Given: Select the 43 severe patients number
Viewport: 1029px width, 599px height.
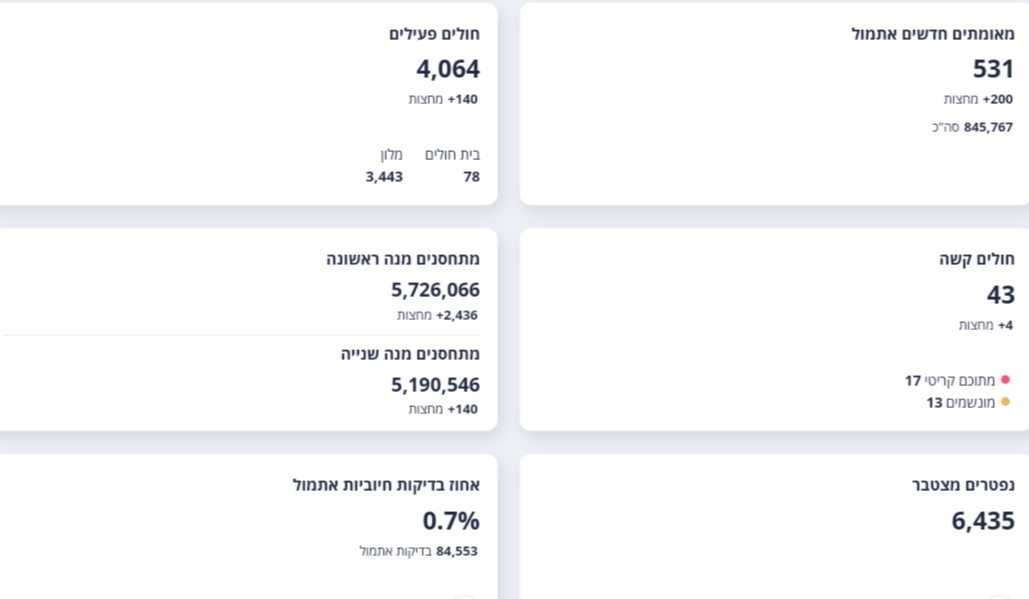Looking at the screenshot, I should (x=1000, y=295).
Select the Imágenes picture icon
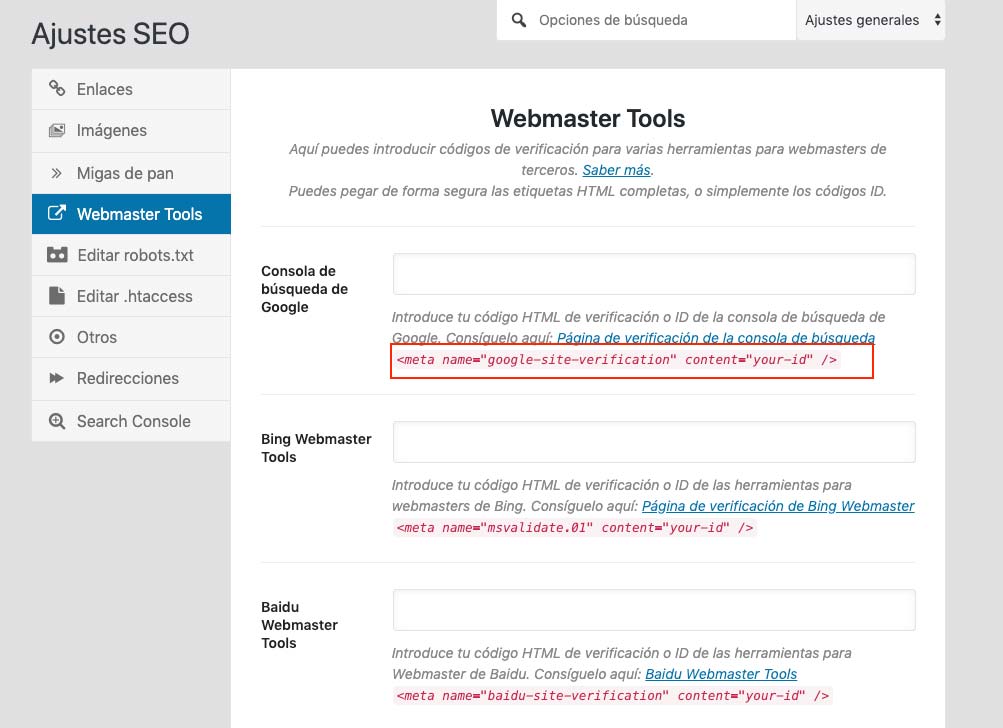1003x728 pixels. (x=57, y=130)
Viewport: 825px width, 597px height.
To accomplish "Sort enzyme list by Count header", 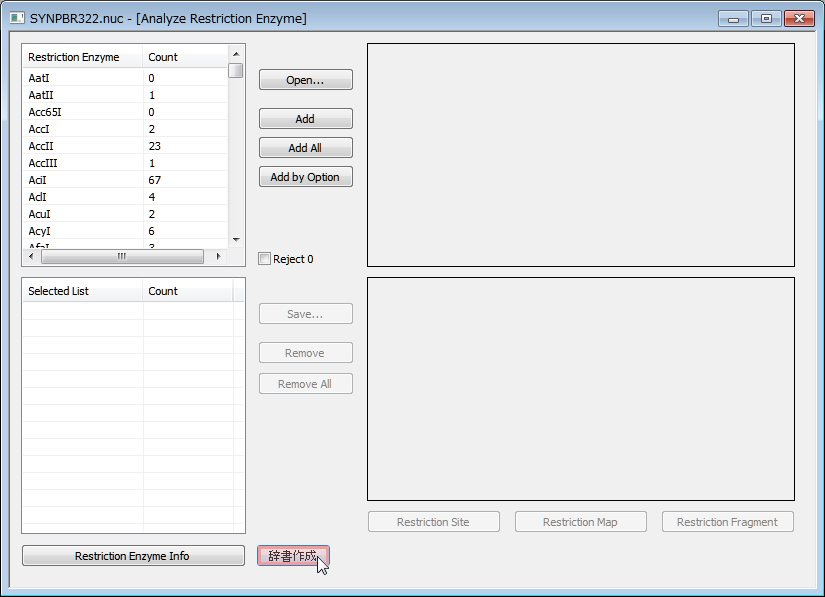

EXERCISE DETAILS - Emit the lines of the data above from the one containing "Viewport: 1029px width, 599px height." through its final line, both endpoints included. Pictures do not belong in the output.

RESPONSE -
Viewport: 1029px width, 599px height.
Looking at the screenshot, I should (x=1000, y=295).
Select the Imágenes picture icon
1003x728 pixels. (x=57, y=130)
Viewport: 825px width, 597px height.
To accomplish "Sort enzyme list by Count header", 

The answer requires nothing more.